Under Performing Suppliers:
The Bill proposes a new approach for the exclusion of suppliers that have serious misconduct, unacceptably poor performance, or other circumstances which make the supplier unfit to bid for public contracts. The new exclusion framework will also create a debarment register that will be accessible to all Contracting Authorities to use. This register will set out which companies should be excluded from contracts. This provides a greater incentive to public sector suppliers to perform; however, the effective use of a ‘blacklist’ for underperformance may not be well received by suppliers and therefore it remains to be seen whether this provision will have the desired effect.
Refurbishment of frameworks:
There are some significant changes to the framework provisions in the Bill, which include:
New ‘Open’ frameworks to be introduced; these are frameworks with a maximum duration of 8 years which will contain a minimum of 2 suppliers. The significant change here is that the framework can be opened during its term and new suppliers can bid for a place on the framework. There are also rules around when the framework can be opened to avoid a scenario whereby new suppliers are constantly joining. It will be interesting to see how the market reacts to this approach. One school of thought is that it will help to refresh frameworks that are devoid of active suppliers but conversely some suppliers may get frustrated with the framework bid costs if they know they will need to retender for the framework and / or lose work to new suppliers in the near future.
Contracting Authorities will be required to publish more information relating to tender issued and contracts awarded under a framework. This provides a greater level of transparency and in our view is an improvement for bidding organisations.
Procurement Challenges:
The Bill appears to be substantially like the old regulations. However, there are a few changes of note. The ability for a party claim for automatic suspension of a contract, which was previously allowed to be made at any point prior to which the contract is entered into, has now been limited to the standstill period. This may mean the standstill period becomes a more intensive period of clarification from unsuccessful bidders.
Improvements for SMEs:
The Bill will allow local authorities to ring-fence lower-value public contracts to SMEs, VCSEs or suppliers within their local area through amending Section 17 of the Local Government Act 1988. This will allow local authorities to buy local and support the Social Value Act.

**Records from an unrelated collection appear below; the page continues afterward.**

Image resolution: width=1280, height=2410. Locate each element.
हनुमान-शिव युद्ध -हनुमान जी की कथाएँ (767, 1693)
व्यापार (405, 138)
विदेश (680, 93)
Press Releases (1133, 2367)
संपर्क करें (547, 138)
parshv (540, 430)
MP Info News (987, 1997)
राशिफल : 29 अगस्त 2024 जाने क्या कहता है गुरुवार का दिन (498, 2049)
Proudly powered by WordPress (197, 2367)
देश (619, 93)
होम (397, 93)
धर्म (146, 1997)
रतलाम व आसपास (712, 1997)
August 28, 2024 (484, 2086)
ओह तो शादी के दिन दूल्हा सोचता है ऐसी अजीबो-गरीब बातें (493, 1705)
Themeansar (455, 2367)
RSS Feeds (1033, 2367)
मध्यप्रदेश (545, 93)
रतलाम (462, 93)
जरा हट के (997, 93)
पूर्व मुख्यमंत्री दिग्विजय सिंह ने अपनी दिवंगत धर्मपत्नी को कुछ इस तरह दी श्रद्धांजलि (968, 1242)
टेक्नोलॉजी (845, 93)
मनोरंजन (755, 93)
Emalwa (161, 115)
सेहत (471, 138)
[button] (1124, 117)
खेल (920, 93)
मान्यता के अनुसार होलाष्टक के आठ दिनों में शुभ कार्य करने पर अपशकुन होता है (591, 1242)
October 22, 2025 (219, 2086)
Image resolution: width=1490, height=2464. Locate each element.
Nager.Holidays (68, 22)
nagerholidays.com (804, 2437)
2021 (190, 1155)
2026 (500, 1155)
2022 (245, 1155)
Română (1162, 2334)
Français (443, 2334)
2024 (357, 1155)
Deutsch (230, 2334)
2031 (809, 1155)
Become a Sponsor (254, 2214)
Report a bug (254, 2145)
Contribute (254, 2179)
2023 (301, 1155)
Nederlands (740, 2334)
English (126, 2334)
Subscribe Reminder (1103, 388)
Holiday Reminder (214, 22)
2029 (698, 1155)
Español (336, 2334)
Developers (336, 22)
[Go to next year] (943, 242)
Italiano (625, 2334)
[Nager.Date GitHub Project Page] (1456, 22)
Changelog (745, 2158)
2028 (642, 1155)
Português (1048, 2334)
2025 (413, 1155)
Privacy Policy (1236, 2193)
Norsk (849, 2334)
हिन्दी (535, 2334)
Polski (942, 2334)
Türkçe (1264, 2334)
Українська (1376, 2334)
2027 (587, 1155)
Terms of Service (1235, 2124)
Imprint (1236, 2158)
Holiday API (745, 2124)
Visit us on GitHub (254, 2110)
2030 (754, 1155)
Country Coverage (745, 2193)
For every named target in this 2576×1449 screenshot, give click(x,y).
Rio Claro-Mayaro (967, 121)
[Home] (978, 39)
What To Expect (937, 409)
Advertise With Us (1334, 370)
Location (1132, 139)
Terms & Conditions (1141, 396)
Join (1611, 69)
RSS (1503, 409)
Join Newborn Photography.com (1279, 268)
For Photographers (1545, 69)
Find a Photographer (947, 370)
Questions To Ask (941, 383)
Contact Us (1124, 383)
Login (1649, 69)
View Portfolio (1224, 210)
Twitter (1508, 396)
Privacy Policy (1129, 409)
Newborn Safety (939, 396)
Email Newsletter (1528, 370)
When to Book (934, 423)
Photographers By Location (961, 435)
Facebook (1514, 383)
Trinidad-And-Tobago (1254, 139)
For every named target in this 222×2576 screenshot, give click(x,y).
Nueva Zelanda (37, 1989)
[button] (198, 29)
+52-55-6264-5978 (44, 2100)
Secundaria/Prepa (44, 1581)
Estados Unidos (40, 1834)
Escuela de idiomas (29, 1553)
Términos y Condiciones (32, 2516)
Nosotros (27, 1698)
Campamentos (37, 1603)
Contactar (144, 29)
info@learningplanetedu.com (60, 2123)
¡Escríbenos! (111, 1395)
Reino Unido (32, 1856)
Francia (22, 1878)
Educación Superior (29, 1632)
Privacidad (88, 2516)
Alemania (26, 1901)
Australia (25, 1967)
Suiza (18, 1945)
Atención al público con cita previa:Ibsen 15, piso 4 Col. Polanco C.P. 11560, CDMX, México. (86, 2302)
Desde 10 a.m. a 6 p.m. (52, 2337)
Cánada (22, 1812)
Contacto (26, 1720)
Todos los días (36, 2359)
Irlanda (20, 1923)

The use of Dynamic Purchasing Systems, under the revised name Dynamic Markets, will also continue to help Contracting Authorities buy goods, works and services using a SME friendly route. The Bill will also ‘enable the creation of a digital platform for suppliers to register their details once for use in any bids, while a central online transparency platform will allow suppliers to see all opportunities in one place. This will accelerate spending with SMEs.’ This all seems positive news for SMEs. Although, whilst the Bill is an enabler it still requires Contracting Authorities to think differently about how they make SMEs aware of opportunities, package works appropriately and create SME friendly competitions.
MEAT turns into MAT:
The previous regulations required to the contract award criteria to be based on the Most Economically Advantageous Tender. In certain areas of the public sector, they felt that the term ‘Economic’ required them to establish evaluation criteria that focussed on rewarding the lowest price – which isn’t always the best value. The Bill removes the term Economically to allow Contracting Authorities to broaden the criteria they wish to award their tenders upon. We’re not convinced this change makes a significant difference to Contracting Authorities current approaches, nor was MEAT intended to mean the award criteria must consider lowest price, but it does provide useful context to those who may have been concerned.